It was announced today (November 27) that Jeffrey Immelt, 44-year-old president and CEO of GE Medical Systems, will succeed Jack Welch as CEO of GE. A CNN online news flash stated that he is "a natural leader," "ideally suited to lead GE for many years," possessing an imposing "physical presence," "intellectual strength," a "natural sense of humor," and the "ability to present himself well to both Wall Street and the average worker."
Given this, you may conclude that our discussion of the past several weeks about the important qualities and capabilities to be sought in a successor to Welch is moot. But as in any good Harvard Business School case discussion, hindsight provides neither a guide to the future nor necessarily the best response. With that as background, what was your advice (very timely, as it turns out) concerning GE's choice of a possible successor to Jack Welch?
In your responses there was little of the talk heard in the media about whether it will be possible for someone to successfully succeed Welch. The prevailing opinion was that the kind of leadership that Welch has provided and the values he has instilled in GE's management—speed, simplicity, self-confidence, and boundarylessness—are uniquely suited to the preparation of a successor who can take GE in new directions under the umbrella of the same set of values and the behaviors they inspire.
It was assumed that the successor would be named from within the organization. Only one respondent, who for some reason chose to remain anonymous, suggested that "new talent offers new perspectives and insights that insiders cannot see."
As for qualities and capabilities sought in Welch's successor, the discussion yielded mostly the usual suspects. For example, qualities cited (other than the ability to listen, learn, and teach; a vision of the future; and the ability to inspire confidence, which were mentioned in the article) included "energy, dynamism ... tremendous stamina ... a sound understanding of the principles of 'change,'" and a working knowledge of "new" economics, in the opinion of Devdip Ganguli. Roberto Rodriguez added "global thinking" and "entrepreneurial spirit" to the list.

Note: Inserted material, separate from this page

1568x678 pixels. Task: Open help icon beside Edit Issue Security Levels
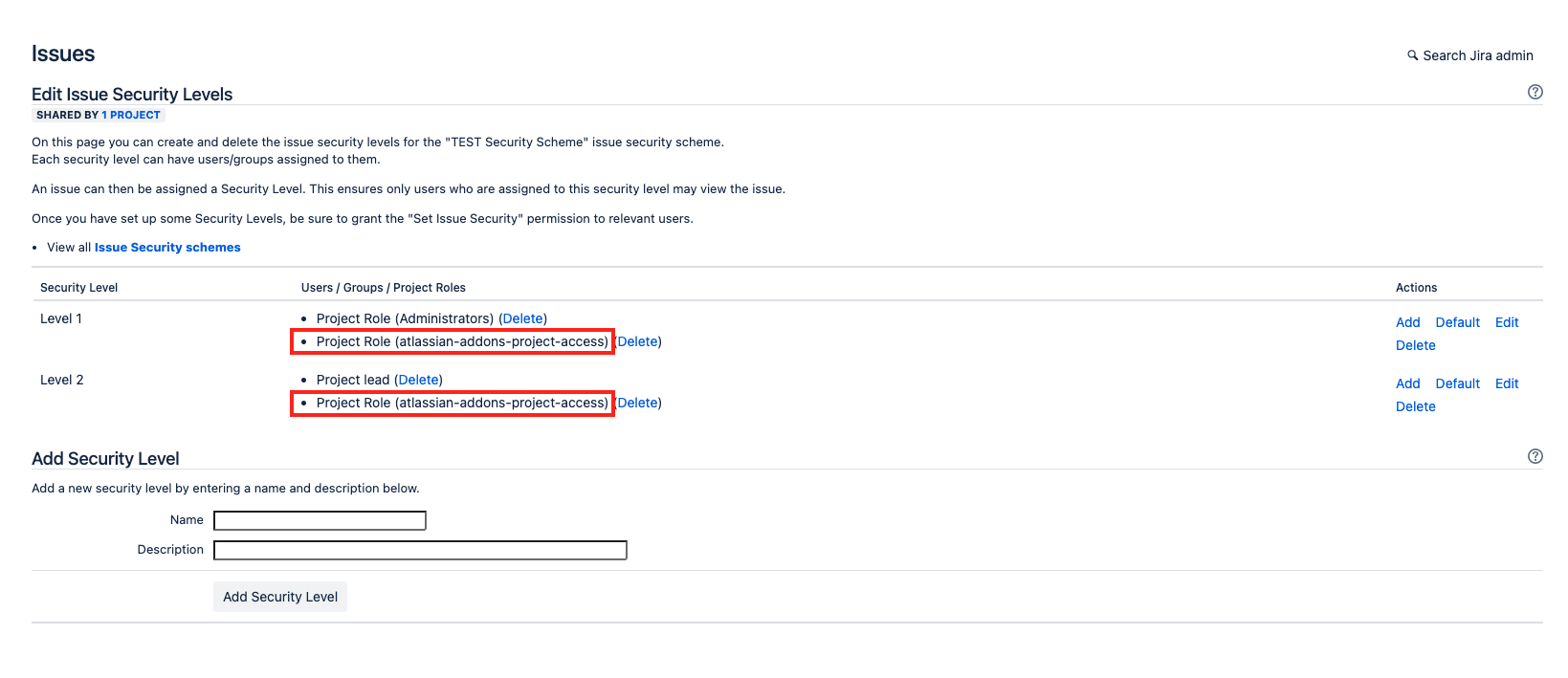coord(1535,92)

While citing the need for qualities such as "a primal understanding of human nature" and "an intensely human soul that champions dignity and freedom of spirit," Arjun Balakrishnan also pointed out the need for someone with "a solid grasp of big-picture forces ... the ability to understand gender (and) generational diversity ... (who) seeks to surround herself/himself with competent people who are smarter than her/him ... (and who) wields power ... with responsibility and not ego."
In total, that's a tall order. Jeffrey Immelt, are you up to it?
GE will have a new CEO soon, regardless of whether Jack Welch keeps the job of chairman a bit beyond April 2001. With that in mind, questions arise about what capabilities GE's board should seek in Welch's replacement.
Are there clues in the way Welch was selected in 1980?
At the time, GE was led by Reg Jones, by any measure a tough act to follow. The company's performance had been strong and Jones—suave, dispassionate, and an accountant by background—had been named in several polls as the most outstanding CEO in America as well as a true business statesman in his efforts to build bridges between government and business.
He chose a novel and peculiar way of selecting his successor, asking each candidate in turn whom they would recommend as CEO if the candidate and Jones were both killed in a plane crash. In a second round of interviews, he gave the candidates the opportunity to name themselves as well as other candidates.
As a result of these double rounds of interviews, Jones chose Welch, someone who could not have been more unlike Jones in demeanor and background, someone who had made his name in one of GE's lesser ventures, plastics, and yet someone who obviously had the qualities to lead GE through massive change to the top of the world in terms of corporate value.
Last year I completed a case series on GE, titled "GE ... We Bring Good Things to Life," in which the issue of CEO succession was raised in the last of the two cases. In classes in which I've used the materials for discussion, executive participants have proposed many criteria for the selection of a new CEO. They include personal qualities such as stamina; the abilities to listen, learn, and teach; a vision of the future; and the ability to inspire confidence.
And they include what we might call capabilities, such as comfort with "new economy" ways of doing business; a global outlook; a willingness and ability to partner; and familiarity with various types of businesses, particularly in the service sector. Too often, they have reflected what GE (and other organizations) needed in the past, not the future.
If you were a member of GE's board, what two or three personal qualities and two or three capabilities would be at the top of your list in selecting a successor to Jack Welch? Because GE has had only eight CEOs in its proud 122-year history, beginning with Thomas Alva Edison, you should probably assume that this person will be around awhile.